Although I know what T.S. Eliot meant when he wrote that ‘April is the cruelest month’, in my experience, it seems that September is the cruellest month. It’s when the earth convulses and hurricanes called Ike and Katrina and floods with no name wreak havoc and destruction. It’s the funeral of a princess and the anniversary of 9/11. In years to come, it may even be seen as the anniversary of the Chernobyl of the world economy. That’s how it looks in the newspapers stacked in the recycle basket, waiting to become bricks logs for the fires that will keep us warm in this winter of our discontent. There is another September tremor that doesn’t make the headlines.
An eight-year-old son goes off to prep school. It’s weekly boarding and his father explains that ‘he’s nearly nine’, that I will see him every Wednesday, bring him home after games on Saturday. Five years later, another September, as we drive to ‘public’ school a misuse of the word to my ears the 13 year old describes that first week as a boarder: night after night, the dorm bully threw his beloved raccoon pillow out of the window, and night after night, the eight year old climbed three flights down the metal fire escape in the dark to retrieve it. He hadn’t told me before, because he was afraid I would report the bad boy and his life would be made worse. Perhaps the raccoon incident made Sam the man he is now.
Someone who weighs up a situation and finds a solution (he brought his raccoon home his first weekend and never took it back). He doesn’t panic. He avoids revealing things that would incite his volatile mother to homicide (even now, I’d like to strangle the bad boy). But time moves on. We are loading the Volvo, this time with goosedown pillows and duvets, boxes of books, a copy of a Second World War poster that reads ‘Keep Calm and Carry On’, a quilt, a rug, a cafetière, wine glasses.
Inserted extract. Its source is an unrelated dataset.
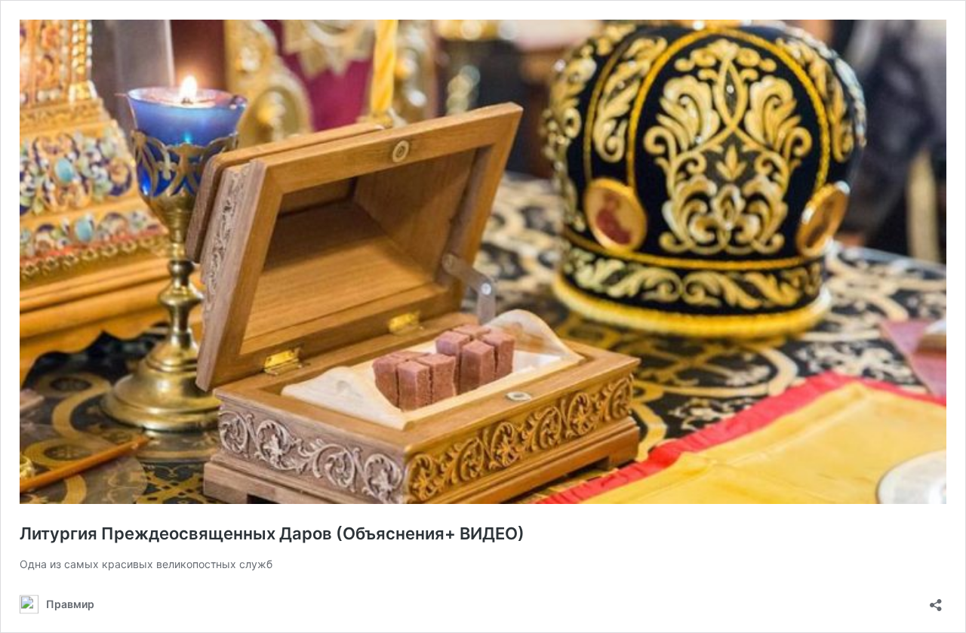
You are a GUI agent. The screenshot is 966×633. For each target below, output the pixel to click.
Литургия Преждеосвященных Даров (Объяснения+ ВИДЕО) (272, 533)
This is the first time we’ve driven to Scotland without fishing rods, guns, dog, the first time that, instead of driving past Edinburgh on our way north, it is our destination. It’s also the culmination of all those school journeys that paved the way for this trip. At the last minute, a Zoom airline ticket threatened to leave him stranded in New York, but Sam booked a Virgin Atlantic ticket within an hour of hearing that Zoom was no longer zooming. He hardly needs that poster: the message is in his bones. I squeeze into the back and the 6ft tall son sits up front with his father. American mothers are famous for weeping at this milestone, but English mothers who have endured boarding schools are pros at dealing with the pain of separation. Perhaps middle-class eyes are less watery also because university provides some financial relief.
English universities charge their undergraduate students a fee of £3,000 a year. Scottish universities charge English students £1,775 a year and their Scottish sons and daughters pay no fee at all. Despite the fact that Sam’s great-great-great-grandfather was Provost of Edinburgh, his post code is IP31 2DW, so he pays the fees. But compared to school fees, they are paltry.
Throughout the journey, I keep humming the song from The Fantasticks: ‘Try to remember the kind of September/When life was slow and oh, so mellow./ Try to remember the kind of September/When grass was green and grain was yellow.’ I can’t remember after that, but ‘tender fellow’ sticks in my mind as I deliver my tender fellow to the next stage of his life. I try to shut out all the catastrophic news in the world. It helps that the tender fellow isn’t the least bit sad, that he has a dozen friends here, and he can’t wait to unload the car and begin his new life. As he hugs his ma and pa, I remember two more lines: ‘Try to remember when life was so tender/That no one wept except the willow.’